Editorial Agrícola
Economía

Acuerdo político sí, pero incertidumbre también (y mucha)

01/07/2021

Esther Herranz. Experta en la UE y agricultura (diputada europea 2002-2019), profesora y apasionada del sector agroalimentario

Estos primeros días de verano hemos visto como se ha alcanzado un acuerdo político entre Consejo, Comisión y Parlamento europeos en los temas más peliagudos de la futura Política Agrícola Común, que entrará en vigor en 2023. El acuerdo era necesario porque se agotaban los plazos y es importante dar estabilidad al sector, además no es tan agresivo como el que planteaban el grupo político de los verdes y la izquierda en su conjunto, aunque han conseguido dos cosas que me preocupan mucho.

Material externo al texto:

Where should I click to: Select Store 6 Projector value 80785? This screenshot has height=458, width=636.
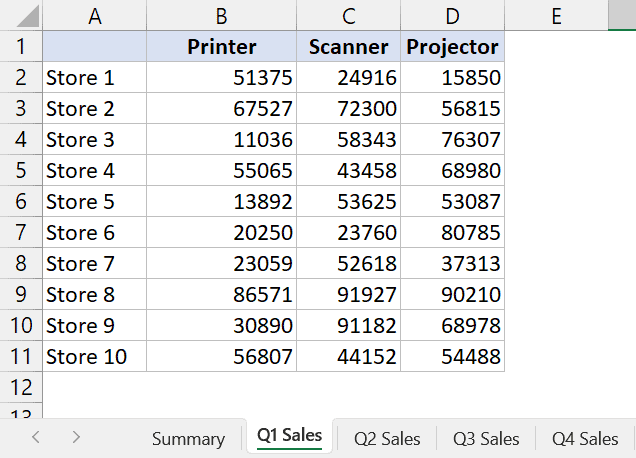452,233
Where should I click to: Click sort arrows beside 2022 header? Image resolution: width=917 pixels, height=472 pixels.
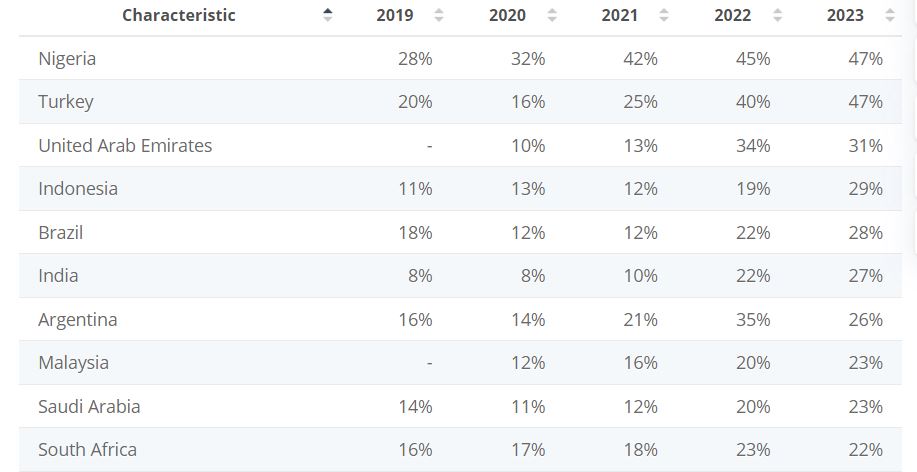(x=776, y=15)
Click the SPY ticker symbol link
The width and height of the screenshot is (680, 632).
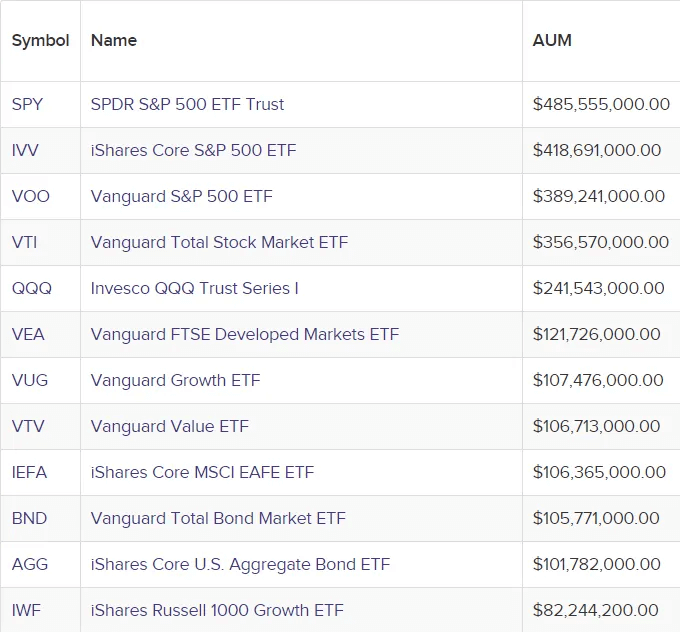pos(27,104)

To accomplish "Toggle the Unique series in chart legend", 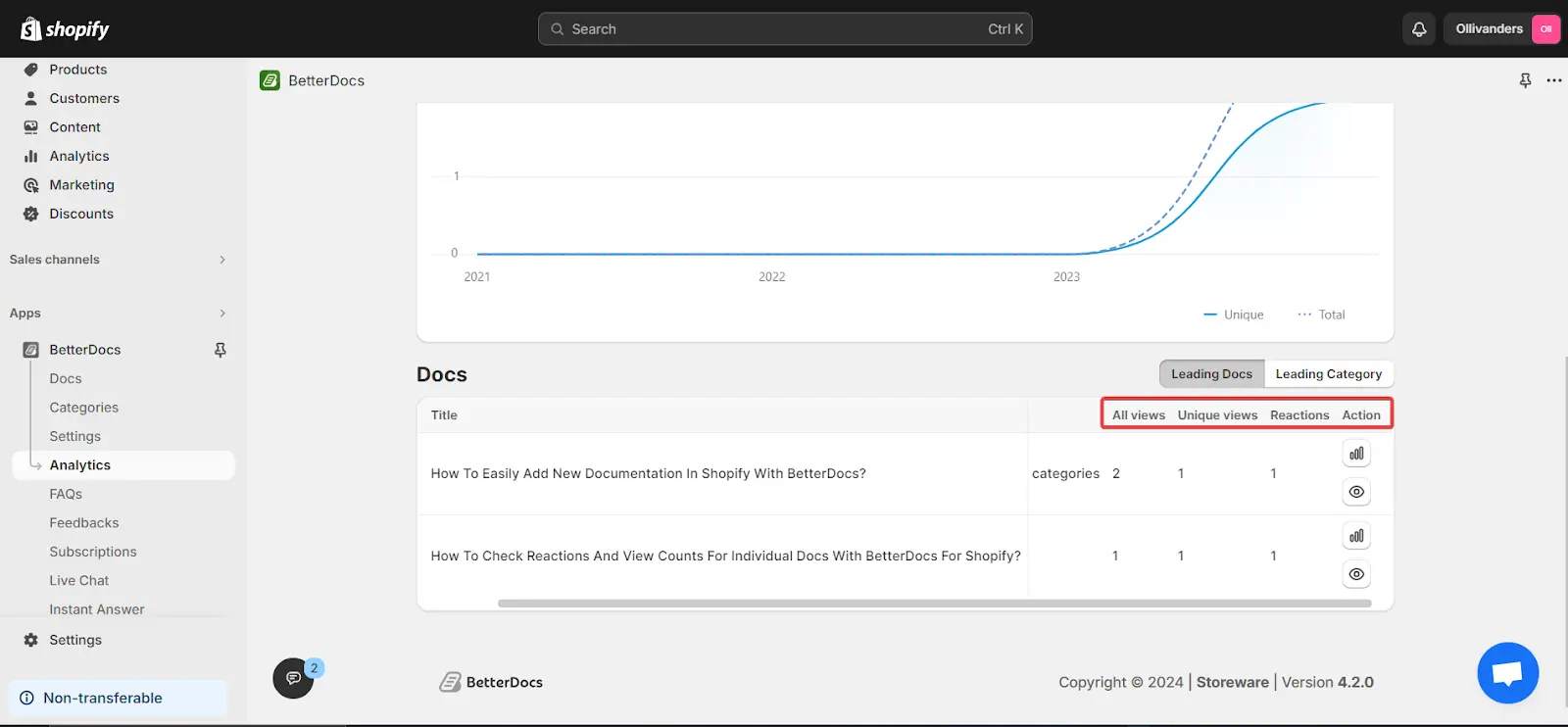I will pyautogui.click(x=1233, y=315).
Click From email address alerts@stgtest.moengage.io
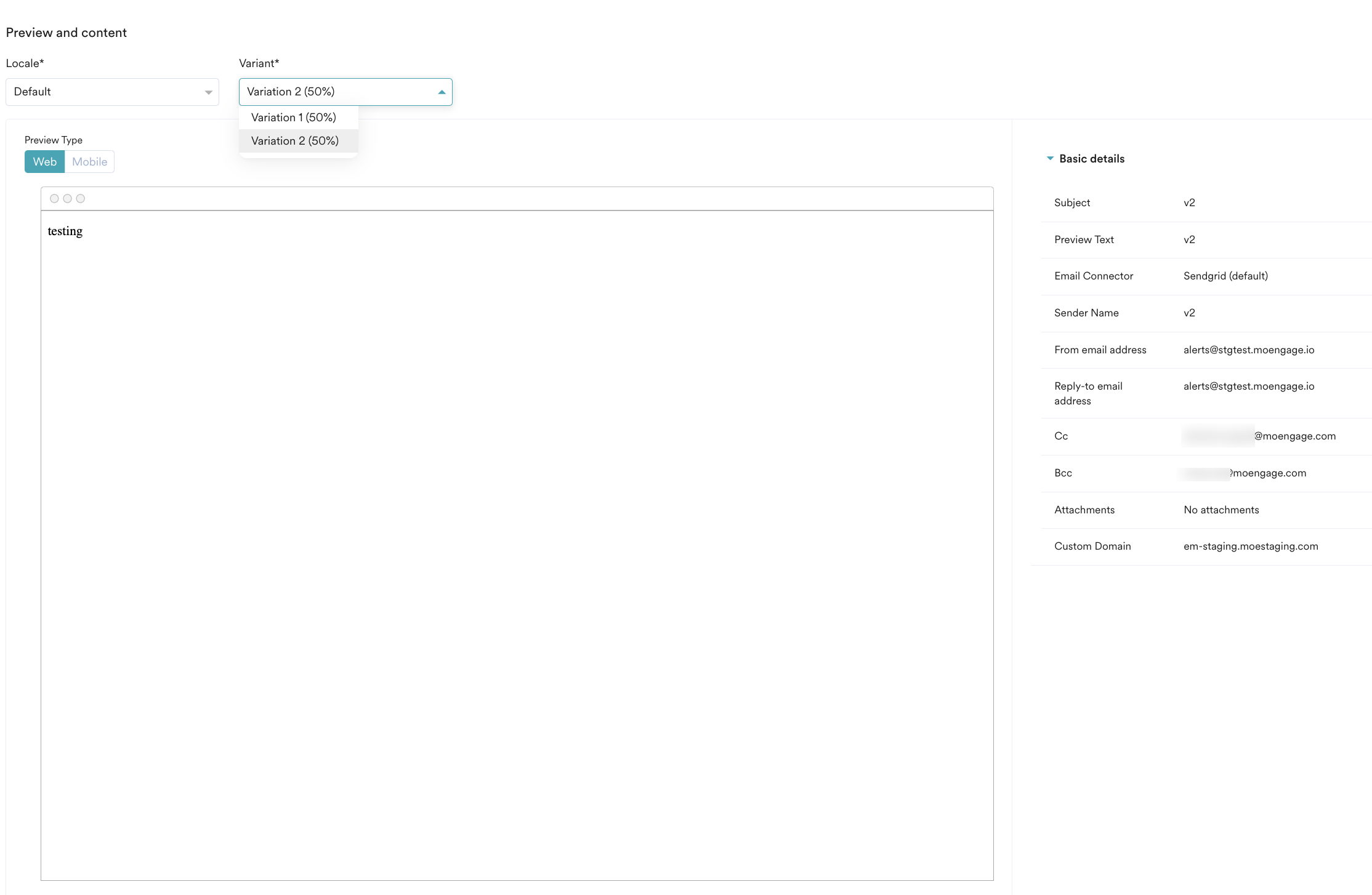 point(1248,350)
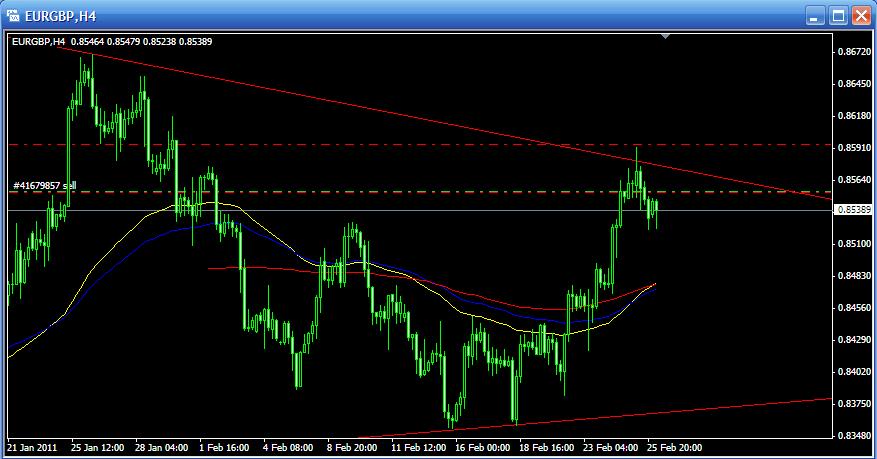The height and width of the screenshot is (459, 877).
Task: Click the 0.85910 price axis label
Action: click(853, 148)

La primera es estigmatizar a agricultores y ganaderos como un sector poco respetuoso con el medio; lo cual es una falacia indignante. También han conseguido que estos profesionales del sector primario sean señalados como sospechosos de incumplir las legislaciones laborales de los Estados miembros de la UE, es la primera vez que en un documento oficial que trata un sector se hace semejante referencia y es doblemente preocupante, lo primero porque los técnicos agrícolas no tienen que hacer injerencia en temas laborales, para eso ya existe el Cuerpo de la Inspección de Trabajo, y lo segundo porque a partir de ahora, si no se quieren hacer discriminaciones, ese mismo apartado deberá aparecer cuando se traten sectores como el comercio, la industria, la tecnología o el turismo; todo ello es en sí mismo un despropósito que viene de la mano de la izquierda radical europea y los verdes, con el único afán de desprestigiar al sector primario. Todo esto traerá, además, mayores trámites burocráticos, lo cual borra de un plumazo cualquier afán de simplificación.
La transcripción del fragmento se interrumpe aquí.